Como las olas

La ola rompe en tus pies. El agua está fría y la arena que quemaba dos metros atrás se siente compacta debajo de ti. Mueves los dedos y se hunden un poco.

El agua se come tus tobillos y luego te los regresa en su retirada hacia el mar. Entre ambos
momentos hay un instante de paz. Pero luego la ola rota se va para atrás con todos sus pedazos, te jala en su camino para atrás, para atrás. Crece una nueva hecha de la anterior y sube, sube, se desenvuelve y rompe. El agua azul corre de nuevo hacia ti, se vuelve blanca en la espuma que puedes escuchar.

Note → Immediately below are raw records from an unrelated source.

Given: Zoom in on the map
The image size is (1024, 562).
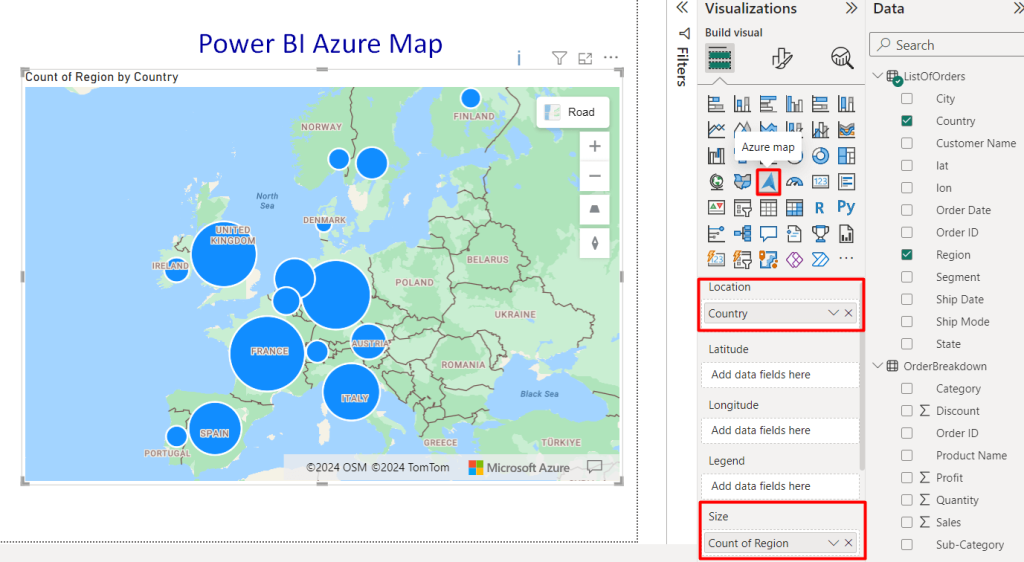Looking at the screenshot, I should click(594, 146).
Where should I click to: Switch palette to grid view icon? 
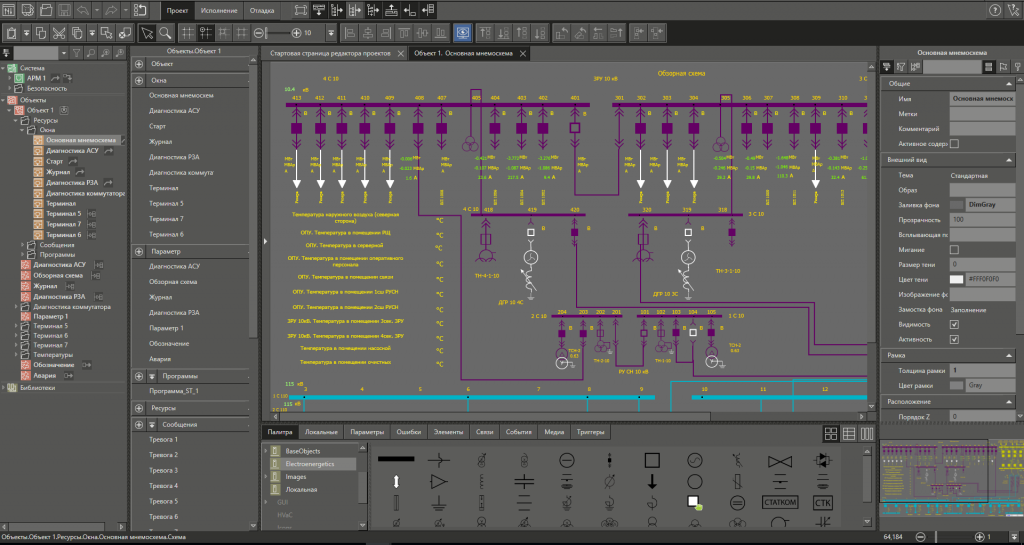(x=831, y=433)
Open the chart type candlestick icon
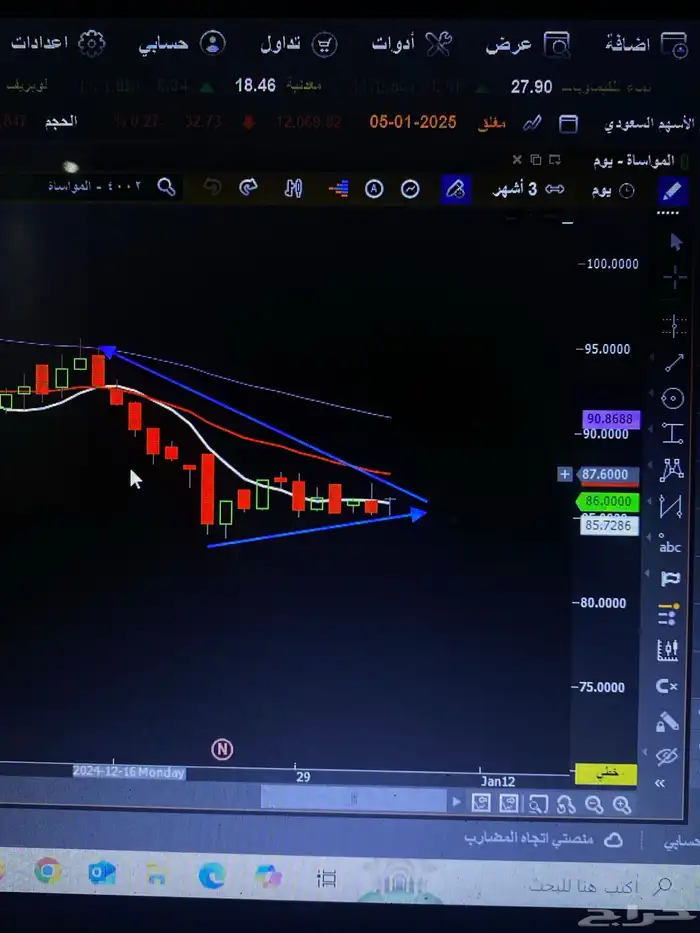This screenshot has height=933, width=700. 293,187
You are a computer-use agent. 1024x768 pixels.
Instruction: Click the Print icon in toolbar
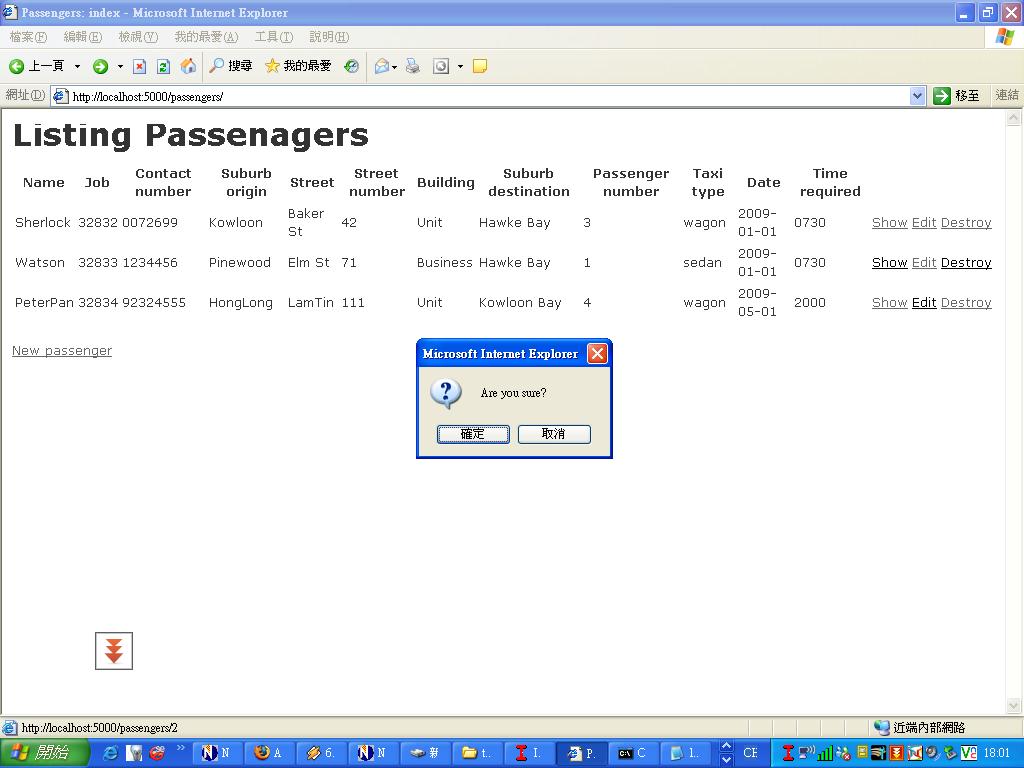(413, 66)
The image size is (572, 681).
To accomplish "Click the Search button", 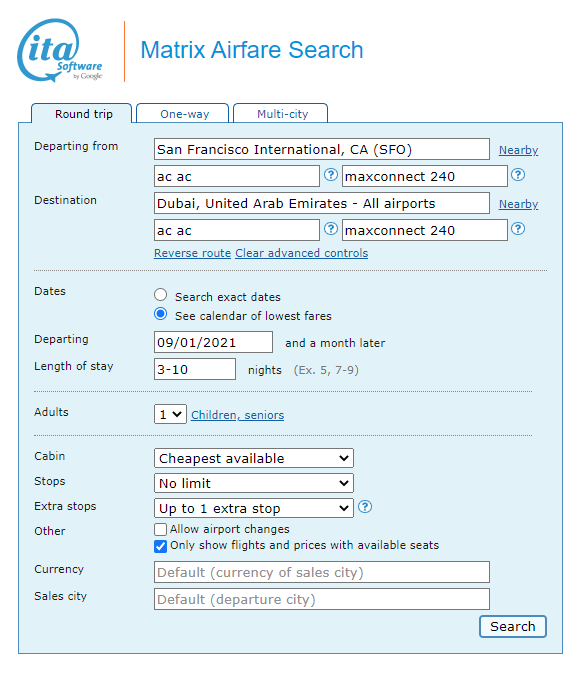I will point(512,626).
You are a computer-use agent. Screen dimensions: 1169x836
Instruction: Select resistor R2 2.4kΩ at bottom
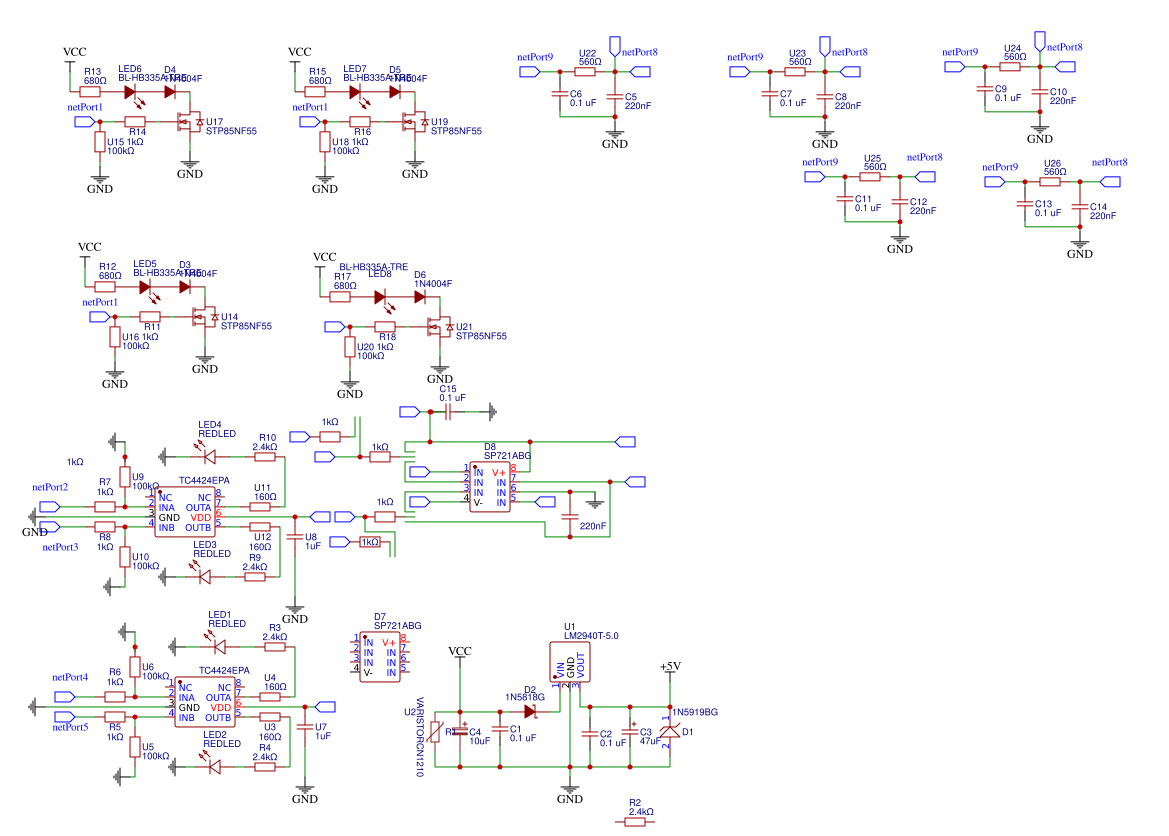point(633,823)

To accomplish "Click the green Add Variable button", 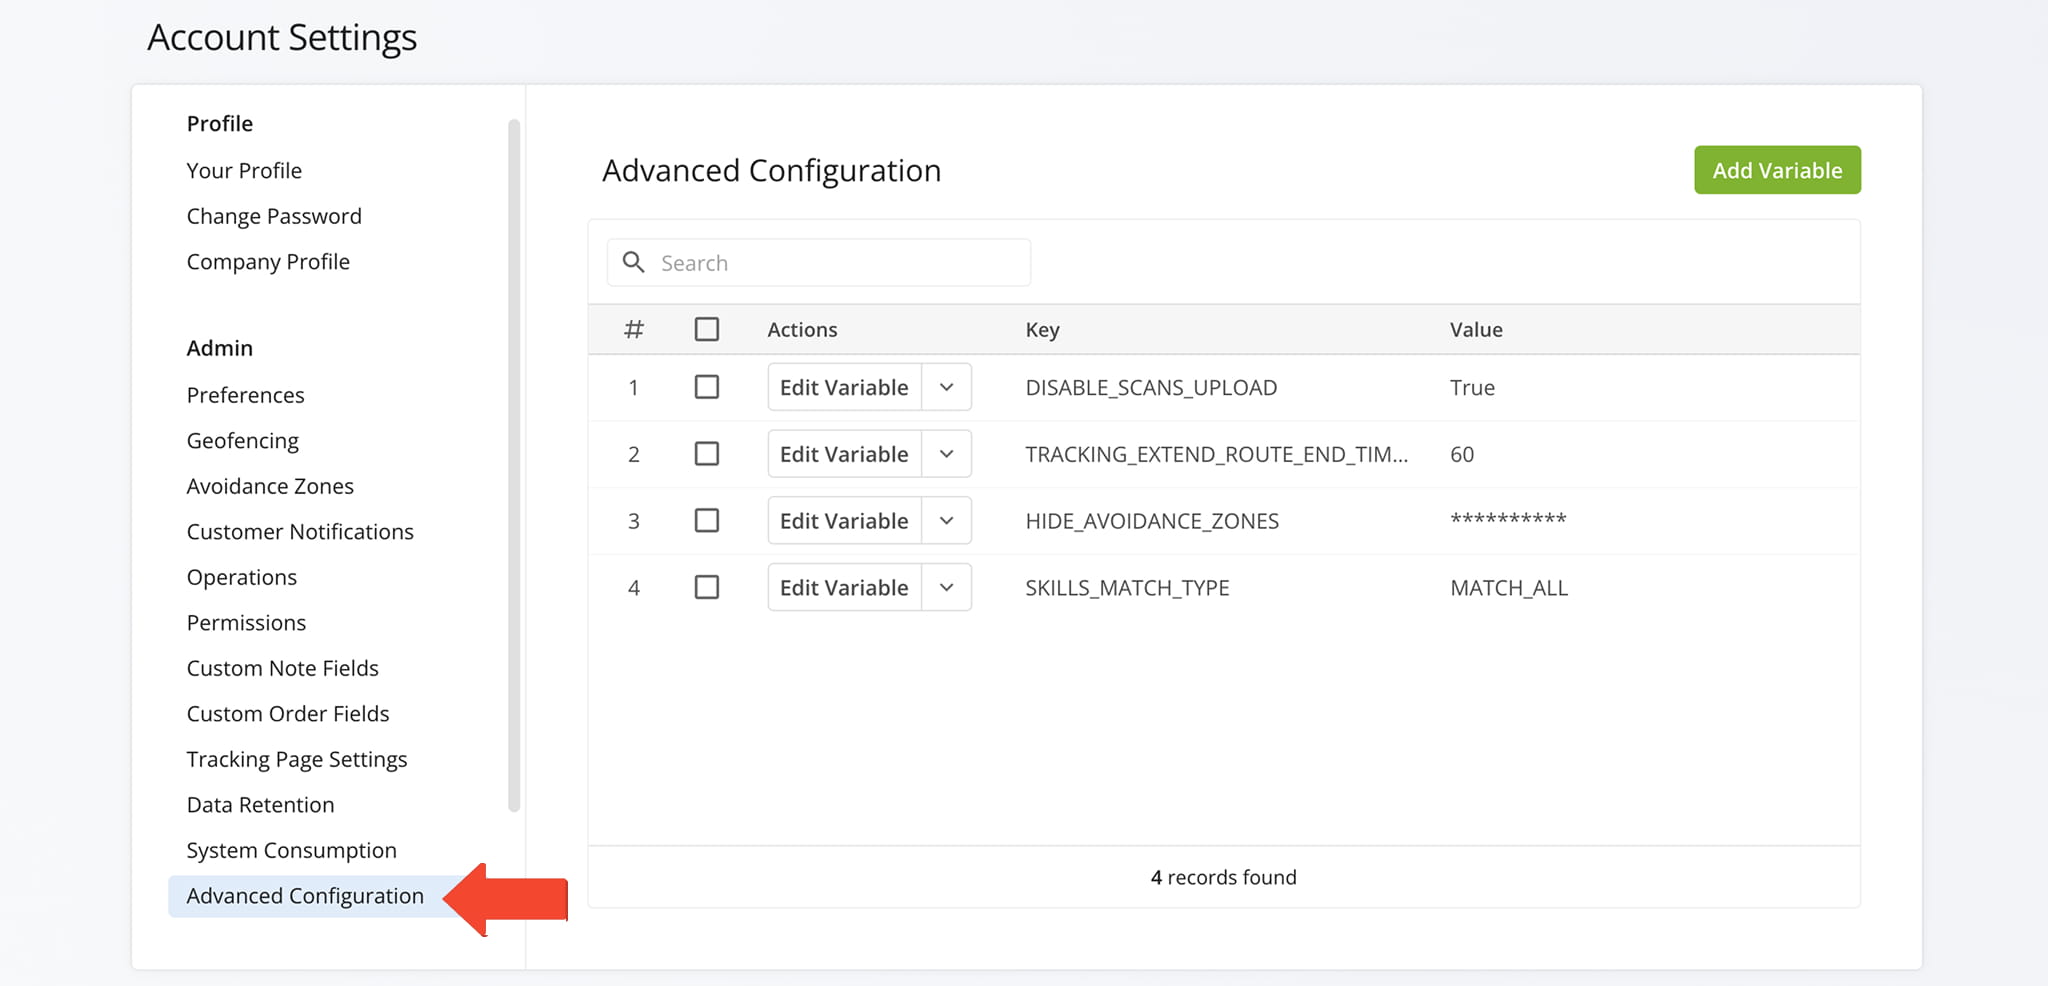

Frente al océano la vida parece estúpidamente grande y chica al mismo tiempo. Lo sabes porque sientes ese peso extraño en el pecho cuando ves que el horizonte no acaba y le da la vuelta al mundo, pero también te sientes ligera cuando cierras los ojos y solo escuchas el sonido de las olas creándose y rompiéndose, de los pájaros volando arriba. El sol se siente en la piel y se ve naranja a través de tus párpados cerrados. El aire huele a sal y todo parece perfecto. Pero es más complicado que eso, ¿no?

Caminas hacia el mar. Se moja tu traje de baño, mueves tus dedos largos en el agua y la cortadita que te hiciste pasando la hoja del libro que leías te arde un poco. Dicen que el mar cura todas las heridas, pero eso no implica que no duela.

Yo me duermo a la orilla de una mujer: yo me duermo a la orilla de un abismo, decía el libro.

Echas para atrás la cabeza y el sol que busca ocultarse te ciega un poco. El mar mueve tu cuerpo, subes y bajas con las olas mientras caminas hasta que tus pies no tocan el piso. Todo alrededor de ti son ocasionales momentos de paz seguidos de mucho movimiento, crecimiento, caída, caos, retirada y reinicio.

¿Cuántas cosas perdiste en el mar? ¿A dónde se fue todo eso que fue? ¿Qué tantas cosas te
arrancaron las olas?

Qué cansado es el ciclo aunque una sepa nadar.

Hoy la marea está brava, es fuerte. Probablemente sea difícil salir del mar de regreso hacia la playa, hacia tu libro, hacia el camastro con olor a bloqueador y la cerveza en la hielera y tus amigos escuchando música. Sientes la inmensidad del océano en la fuerza de sus corrientes y te sientes tan chica, tan insignificante.

Siempre te han llenado de esplendor y miedo los lugares que te hacen sentir así de ridículamente pequeña.

Decides dejarte flotar y ves el cielo. El atardecer te duele en el corazón porque todo lo que es así de hermoso te da ganas de llorar. Extrañamente, siempre te hace pensar en el alma y te entra una estúpida melancolía por cosas que ni siquiera has vivido. Siempre te ha enojado un poco que ninguna de tus palabras podrá hacerle justicia al momento en el que el cielo se funde en oro, aunque también te da gusto que contarlo jamás explicará lo que es experimentarlo.

Flotas. Tus respiros hondos suenan pesados con los oídos bajo el agua. Ya te sacará la marea, tu esfuerzo ha sido suficiente, es hora de descansar.

Levantas la cabeza un poco y escuchas que en la playa tus amigos empiezan a gritar tu nombre.Te dicen que ya es tarde, que es peligroso, que salgas. Al principio no quieres, pero sabes que tienen razón. Te incorporas y nadas para tomar una ola para impulsarte de regreso. Es tan fuerte que casi te revuelca y te tira el bikini. Dando tumbos regresas a la orilla. Caes de rodillas y la arena te raspa.

Volteas a ver al mar, a las olas que son como la vida. Toses, sintiéndote un poco ahogada. La  boca te sabe a sal y a granos de arena, y el agua te quema los ojos como lágrimas.

Pero te das cuenta de que estás fuera, y que saliste tú sola.